In the present study, we investigated the effects of a high fructose diet (HFrD) on glucose metabolism in C57BL6 wild-type (WT) and Ampd2 −/− (A2 −/−) mice in order to elucidate the role of AMPD2 in HFrD-induced impaired glucose tolerance. We speculated that Ampd2 knockout mice would display suppression of glucose dysregulation induced by excessive fructose intake. Additionally, due to the specific attribute of fructose to induce gluconeogenesis, we examined two key enzymes that play a crucial part in that process, phosphoenolpyruvate carboxykinase (PEPCK) and glucose-6-phosphatase (G6Pase). In addition, the glycolytic enzymes glucokinase/hexokinase IV (GCK), phosphofructokinase (PFKL), and pyruvate kinase (PKLR) were analyzed to obtain mechanistic insight into the process by which Ampd2 deficiency affects whole body glucose regulation.

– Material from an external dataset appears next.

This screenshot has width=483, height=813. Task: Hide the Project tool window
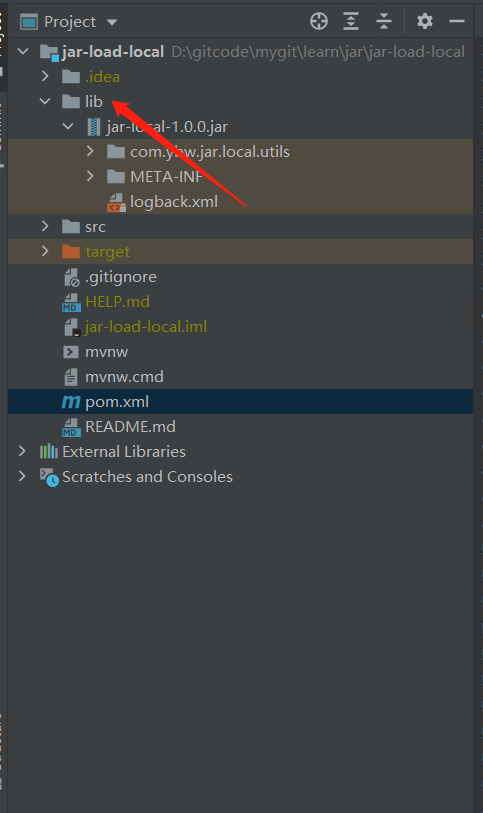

Finally, AMPK phosphorylation was also investigated to understand its role in Ampd2 deficiency associated with a high fructose diet.

Materials and methods

Mice

Generation of C57BL/6 WT (control) and Ampd2-deficient homozygous (Ampd2 −/−: A2 −/−) mice was performed as previously described [11]. Animals were housed in an SPF environment with a 12-h light-dark cycle and constant temperature (25 °C). Male 8-week-old mice with a body weight > 20 g were selected, and given either a normal chow diet (NCD) (CE-2; CLEA Japan, Tokyo, Japan) or high fructose diet (HFrD) (TD 89247; Harlan Laboratories, Indiana, USA), the latter containing 60% Kcal from fructose, and had free access to food and water. All animal experiments were approved by the Committee on Animal Research of the National Cerebral and Cardiovascular Center and performed according to the Guidelines for protection of experimental animals of the National Cerebral and Cardiovascular Center. The body weight of each mouse in both groups was measured twice per week throughout the study.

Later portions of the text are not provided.